Als Theo Mackeben, der eifrig damit beschäftigt war, das an Vergnügungssucht unersättliche Berlin der Zwischenkriegszeit zu füttern, die „Gräfin Dubarry“ hernahm und aus der Distanz von mehr als einem halben Jahrhundert „aufpeppte“, wie man gut und gern sagen kann, wurde daraus „Die Dubarry“, und die geschmackvolle „Modernisierung“ hat dem Werk nicht geschadet. Vermutlich ist es vor allem die Rhythmik, an der gearbeitet wurde, ironisches Zitieren von Musik anderer Epochen, das Dazudichten eines Hits („Ich schenk mein Herz“) – und was mit dem griffigen Schlager „Ja, so ist sie, die Dubarry“ endet (der zudem der geläufigen Gurgel der Interpretin einiges abverlangt), kann eigentlich nicht schief gehen – wenn man es richtig anpackt. Da ist Baden, das Biotop des Mutes zur Operette, der richtige Ort.
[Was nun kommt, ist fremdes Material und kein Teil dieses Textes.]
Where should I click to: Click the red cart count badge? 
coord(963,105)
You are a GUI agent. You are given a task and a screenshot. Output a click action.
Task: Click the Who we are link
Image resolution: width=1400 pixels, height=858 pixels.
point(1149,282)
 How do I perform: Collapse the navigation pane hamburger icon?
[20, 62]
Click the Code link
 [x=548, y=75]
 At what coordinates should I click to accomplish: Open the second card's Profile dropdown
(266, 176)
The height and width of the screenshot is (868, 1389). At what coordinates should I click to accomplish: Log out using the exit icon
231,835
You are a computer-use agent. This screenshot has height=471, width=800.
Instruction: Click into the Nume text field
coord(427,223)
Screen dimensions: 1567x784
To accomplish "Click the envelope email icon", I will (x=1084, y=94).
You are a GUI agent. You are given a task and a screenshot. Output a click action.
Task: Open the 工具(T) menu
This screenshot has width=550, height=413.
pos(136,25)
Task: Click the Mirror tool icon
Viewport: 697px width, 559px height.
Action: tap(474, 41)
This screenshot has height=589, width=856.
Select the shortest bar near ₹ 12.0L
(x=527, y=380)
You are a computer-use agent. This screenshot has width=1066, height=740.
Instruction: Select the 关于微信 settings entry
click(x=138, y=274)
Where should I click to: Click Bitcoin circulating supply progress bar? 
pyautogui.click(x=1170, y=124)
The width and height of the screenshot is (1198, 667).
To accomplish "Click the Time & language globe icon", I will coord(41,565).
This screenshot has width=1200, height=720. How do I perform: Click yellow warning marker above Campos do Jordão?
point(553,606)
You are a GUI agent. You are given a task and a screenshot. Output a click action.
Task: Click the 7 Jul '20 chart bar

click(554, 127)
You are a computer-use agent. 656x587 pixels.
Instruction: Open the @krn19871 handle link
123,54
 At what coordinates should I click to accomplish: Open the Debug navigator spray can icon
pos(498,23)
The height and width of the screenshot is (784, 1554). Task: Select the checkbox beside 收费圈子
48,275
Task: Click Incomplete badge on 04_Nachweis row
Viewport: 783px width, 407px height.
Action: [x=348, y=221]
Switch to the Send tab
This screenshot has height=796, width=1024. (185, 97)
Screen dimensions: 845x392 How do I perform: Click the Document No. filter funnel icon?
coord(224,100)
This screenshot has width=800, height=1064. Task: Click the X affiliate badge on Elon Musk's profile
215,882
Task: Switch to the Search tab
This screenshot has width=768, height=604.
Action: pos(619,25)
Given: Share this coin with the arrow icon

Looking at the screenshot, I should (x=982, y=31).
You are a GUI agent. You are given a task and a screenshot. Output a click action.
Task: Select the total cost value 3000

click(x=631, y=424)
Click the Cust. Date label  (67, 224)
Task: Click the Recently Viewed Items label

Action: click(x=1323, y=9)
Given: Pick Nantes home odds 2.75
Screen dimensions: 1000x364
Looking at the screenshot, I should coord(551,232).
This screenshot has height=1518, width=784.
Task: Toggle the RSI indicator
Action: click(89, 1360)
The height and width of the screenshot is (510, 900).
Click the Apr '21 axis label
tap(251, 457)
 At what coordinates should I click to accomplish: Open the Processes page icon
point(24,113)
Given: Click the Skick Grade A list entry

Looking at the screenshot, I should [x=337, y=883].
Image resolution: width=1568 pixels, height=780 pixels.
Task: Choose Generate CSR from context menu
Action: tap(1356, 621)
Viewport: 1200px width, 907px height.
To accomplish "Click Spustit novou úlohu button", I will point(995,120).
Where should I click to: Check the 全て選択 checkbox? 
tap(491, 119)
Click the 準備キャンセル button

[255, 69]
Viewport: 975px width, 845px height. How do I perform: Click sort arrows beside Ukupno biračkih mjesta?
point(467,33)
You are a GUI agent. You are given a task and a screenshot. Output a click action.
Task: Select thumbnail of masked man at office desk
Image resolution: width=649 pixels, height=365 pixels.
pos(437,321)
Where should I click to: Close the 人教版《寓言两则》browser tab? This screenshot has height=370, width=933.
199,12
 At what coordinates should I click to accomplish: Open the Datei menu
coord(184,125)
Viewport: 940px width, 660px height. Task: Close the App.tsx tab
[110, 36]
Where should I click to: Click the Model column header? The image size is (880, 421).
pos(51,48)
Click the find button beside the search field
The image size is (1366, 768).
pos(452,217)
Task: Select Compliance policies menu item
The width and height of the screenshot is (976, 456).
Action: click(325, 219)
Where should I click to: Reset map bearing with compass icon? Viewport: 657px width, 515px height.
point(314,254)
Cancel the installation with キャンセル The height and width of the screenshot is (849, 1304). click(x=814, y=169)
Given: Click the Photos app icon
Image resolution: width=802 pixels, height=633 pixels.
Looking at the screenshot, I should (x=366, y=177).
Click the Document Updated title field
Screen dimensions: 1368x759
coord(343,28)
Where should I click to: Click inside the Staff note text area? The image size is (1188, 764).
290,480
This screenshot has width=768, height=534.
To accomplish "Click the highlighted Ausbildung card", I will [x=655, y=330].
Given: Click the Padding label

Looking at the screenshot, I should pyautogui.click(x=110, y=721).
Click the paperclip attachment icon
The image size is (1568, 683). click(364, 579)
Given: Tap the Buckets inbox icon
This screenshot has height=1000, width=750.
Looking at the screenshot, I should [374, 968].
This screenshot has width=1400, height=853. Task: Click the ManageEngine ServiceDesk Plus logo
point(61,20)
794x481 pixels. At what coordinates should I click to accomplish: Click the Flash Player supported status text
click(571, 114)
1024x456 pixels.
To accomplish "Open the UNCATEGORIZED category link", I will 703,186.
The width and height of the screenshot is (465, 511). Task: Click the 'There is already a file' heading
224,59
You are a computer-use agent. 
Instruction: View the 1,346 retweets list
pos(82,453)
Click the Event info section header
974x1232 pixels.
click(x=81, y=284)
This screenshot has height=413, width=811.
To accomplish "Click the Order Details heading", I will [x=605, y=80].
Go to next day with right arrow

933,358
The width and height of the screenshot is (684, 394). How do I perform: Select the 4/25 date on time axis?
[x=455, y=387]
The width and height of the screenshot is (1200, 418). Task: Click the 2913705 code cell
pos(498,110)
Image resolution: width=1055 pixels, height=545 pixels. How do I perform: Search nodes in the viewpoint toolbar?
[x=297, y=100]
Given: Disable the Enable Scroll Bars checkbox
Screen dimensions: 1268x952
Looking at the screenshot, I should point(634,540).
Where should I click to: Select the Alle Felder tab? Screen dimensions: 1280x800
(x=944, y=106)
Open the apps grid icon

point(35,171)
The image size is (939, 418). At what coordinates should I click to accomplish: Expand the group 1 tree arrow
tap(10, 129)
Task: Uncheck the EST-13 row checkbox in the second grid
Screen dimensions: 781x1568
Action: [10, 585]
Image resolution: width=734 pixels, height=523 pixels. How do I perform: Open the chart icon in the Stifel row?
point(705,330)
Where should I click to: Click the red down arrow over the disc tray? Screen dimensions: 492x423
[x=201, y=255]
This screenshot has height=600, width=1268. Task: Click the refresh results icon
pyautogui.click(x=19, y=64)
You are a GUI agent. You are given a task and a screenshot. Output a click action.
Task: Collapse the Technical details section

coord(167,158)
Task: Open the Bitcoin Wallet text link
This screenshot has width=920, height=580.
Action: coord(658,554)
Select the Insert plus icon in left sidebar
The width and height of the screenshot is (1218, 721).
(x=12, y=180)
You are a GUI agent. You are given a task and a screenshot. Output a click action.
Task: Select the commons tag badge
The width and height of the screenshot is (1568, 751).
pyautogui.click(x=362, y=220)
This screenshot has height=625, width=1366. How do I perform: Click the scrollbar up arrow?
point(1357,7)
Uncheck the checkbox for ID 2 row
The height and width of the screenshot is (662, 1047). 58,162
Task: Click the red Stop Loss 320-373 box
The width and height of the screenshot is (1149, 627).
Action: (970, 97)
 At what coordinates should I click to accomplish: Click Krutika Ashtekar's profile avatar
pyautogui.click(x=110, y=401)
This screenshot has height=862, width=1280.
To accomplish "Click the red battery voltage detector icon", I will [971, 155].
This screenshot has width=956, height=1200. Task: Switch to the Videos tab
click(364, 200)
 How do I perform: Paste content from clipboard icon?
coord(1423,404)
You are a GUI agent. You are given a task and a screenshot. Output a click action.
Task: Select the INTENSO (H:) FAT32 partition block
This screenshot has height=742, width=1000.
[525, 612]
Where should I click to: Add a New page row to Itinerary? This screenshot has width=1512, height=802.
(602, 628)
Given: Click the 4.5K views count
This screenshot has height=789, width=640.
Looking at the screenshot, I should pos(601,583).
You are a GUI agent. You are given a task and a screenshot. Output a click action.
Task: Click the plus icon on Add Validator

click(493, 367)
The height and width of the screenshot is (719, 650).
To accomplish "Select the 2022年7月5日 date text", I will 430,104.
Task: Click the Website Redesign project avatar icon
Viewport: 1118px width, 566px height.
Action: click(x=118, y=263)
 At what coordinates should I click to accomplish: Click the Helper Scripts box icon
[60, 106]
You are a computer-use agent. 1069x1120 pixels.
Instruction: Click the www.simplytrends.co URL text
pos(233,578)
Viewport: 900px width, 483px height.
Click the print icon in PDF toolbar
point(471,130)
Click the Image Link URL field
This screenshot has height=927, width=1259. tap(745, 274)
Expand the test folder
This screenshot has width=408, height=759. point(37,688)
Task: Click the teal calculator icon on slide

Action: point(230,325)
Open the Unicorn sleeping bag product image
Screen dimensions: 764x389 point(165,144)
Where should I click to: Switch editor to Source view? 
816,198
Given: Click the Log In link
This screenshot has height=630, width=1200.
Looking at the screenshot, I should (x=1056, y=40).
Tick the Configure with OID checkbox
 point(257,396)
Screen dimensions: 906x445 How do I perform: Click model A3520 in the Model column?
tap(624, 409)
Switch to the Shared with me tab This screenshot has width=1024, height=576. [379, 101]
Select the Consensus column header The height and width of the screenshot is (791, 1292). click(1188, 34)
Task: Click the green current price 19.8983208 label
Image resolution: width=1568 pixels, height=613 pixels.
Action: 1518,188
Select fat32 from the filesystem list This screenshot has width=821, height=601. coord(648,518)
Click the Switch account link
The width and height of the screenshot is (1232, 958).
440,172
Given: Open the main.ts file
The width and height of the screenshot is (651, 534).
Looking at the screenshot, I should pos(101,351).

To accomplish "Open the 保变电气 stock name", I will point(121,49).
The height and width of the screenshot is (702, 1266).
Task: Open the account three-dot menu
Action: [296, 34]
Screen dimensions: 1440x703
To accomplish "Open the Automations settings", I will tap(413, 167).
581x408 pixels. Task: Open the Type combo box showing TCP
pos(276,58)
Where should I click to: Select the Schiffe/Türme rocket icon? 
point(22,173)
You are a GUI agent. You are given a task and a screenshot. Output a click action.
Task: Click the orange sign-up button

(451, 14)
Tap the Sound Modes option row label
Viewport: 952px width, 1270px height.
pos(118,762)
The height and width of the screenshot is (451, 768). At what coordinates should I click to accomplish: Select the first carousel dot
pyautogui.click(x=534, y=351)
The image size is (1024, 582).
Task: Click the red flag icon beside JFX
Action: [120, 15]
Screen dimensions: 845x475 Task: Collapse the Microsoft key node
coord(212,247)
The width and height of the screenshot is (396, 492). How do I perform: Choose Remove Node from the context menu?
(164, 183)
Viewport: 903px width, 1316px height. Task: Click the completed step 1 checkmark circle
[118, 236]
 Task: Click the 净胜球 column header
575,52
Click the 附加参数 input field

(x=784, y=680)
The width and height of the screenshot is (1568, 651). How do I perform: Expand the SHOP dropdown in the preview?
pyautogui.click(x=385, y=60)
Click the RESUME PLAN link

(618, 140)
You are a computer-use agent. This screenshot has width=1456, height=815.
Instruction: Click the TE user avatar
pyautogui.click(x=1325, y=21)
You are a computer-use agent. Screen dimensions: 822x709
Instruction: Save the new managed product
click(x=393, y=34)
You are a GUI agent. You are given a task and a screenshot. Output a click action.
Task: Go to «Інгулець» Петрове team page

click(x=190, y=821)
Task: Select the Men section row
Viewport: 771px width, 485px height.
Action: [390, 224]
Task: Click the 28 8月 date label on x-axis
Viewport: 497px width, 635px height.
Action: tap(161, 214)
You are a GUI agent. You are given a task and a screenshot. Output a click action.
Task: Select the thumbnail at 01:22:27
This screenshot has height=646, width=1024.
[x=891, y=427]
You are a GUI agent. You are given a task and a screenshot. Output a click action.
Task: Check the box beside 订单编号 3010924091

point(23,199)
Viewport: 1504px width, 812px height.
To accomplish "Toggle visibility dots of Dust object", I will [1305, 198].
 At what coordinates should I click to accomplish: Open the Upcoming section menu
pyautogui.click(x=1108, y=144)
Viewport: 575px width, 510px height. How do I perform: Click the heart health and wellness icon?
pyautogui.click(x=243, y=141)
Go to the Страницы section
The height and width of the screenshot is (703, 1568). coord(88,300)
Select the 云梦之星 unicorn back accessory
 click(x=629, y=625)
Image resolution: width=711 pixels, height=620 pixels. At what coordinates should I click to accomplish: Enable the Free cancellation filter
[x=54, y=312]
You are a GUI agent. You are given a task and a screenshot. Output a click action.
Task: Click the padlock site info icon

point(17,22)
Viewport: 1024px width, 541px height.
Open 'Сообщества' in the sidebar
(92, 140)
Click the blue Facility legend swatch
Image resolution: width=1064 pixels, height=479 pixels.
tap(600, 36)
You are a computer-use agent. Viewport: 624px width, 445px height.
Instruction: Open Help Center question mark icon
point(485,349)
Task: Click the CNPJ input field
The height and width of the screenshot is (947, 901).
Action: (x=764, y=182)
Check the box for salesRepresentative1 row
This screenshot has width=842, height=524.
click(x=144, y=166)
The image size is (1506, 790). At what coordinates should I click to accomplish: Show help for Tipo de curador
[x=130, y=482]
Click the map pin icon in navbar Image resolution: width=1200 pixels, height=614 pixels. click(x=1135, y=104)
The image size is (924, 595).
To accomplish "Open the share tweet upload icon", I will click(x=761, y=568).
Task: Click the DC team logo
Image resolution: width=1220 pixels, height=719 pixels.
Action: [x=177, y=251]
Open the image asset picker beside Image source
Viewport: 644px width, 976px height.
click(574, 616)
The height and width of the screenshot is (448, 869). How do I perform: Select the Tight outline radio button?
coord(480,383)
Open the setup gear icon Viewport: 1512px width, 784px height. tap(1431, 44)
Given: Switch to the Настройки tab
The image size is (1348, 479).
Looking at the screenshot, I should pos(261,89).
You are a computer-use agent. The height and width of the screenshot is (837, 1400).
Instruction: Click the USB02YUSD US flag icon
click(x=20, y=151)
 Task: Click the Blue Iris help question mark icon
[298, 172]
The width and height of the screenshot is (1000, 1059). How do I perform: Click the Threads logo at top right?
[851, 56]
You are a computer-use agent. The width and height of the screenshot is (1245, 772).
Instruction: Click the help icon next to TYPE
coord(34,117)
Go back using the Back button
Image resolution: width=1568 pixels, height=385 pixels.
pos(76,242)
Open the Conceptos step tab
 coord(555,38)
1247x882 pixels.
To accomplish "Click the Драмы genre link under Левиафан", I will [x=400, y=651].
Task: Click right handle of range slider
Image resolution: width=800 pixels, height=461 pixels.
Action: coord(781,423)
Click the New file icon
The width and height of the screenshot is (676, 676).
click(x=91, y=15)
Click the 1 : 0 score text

Schade nur, dass die Neufassung nach dem alten Zell / Genée-Textbuch (Genée ist übrigens 1895 auch in Baden gestorben, aber es ist zweifellos auch eine Stadt zum Leben…) nicht etwas straffer ausgefallen ist – vielleicht hätte man auch in der Badener Dramaturgie ein wenig „holzen“ können, es hätte angesichts des geringen Bekanntheitsgrades des Werks niemand bemerkt… So wälzt sich die Geschichte „von der in einen Maler verliebten Hutmacherin über die Halbweltdame über die Gräfin Dubarry zur Mätresse von König Ludwig XV.“ recht ausführlich und mit einer großen Zahl von Personen über die Bühne. Immerhin, die Regie von Robert Herzl hat den Vorzug, dass er wirklich ein Stück inszeniert, eine Geschichte erzählt, dafür sorgt, dass jede Rolle stimmig gespielt wird, dass das Tempo nie durchhängt – die Musik ist da zwar weit mehr als nur Begleitung, aber man wartet keinesfalls ungeduldig von einer Musiknummer auf die nächste, weil die Spielszenen so unerträglich wären (dergleichen soll vorkommen). Nein, das ist bemerkenswert durchgeformt.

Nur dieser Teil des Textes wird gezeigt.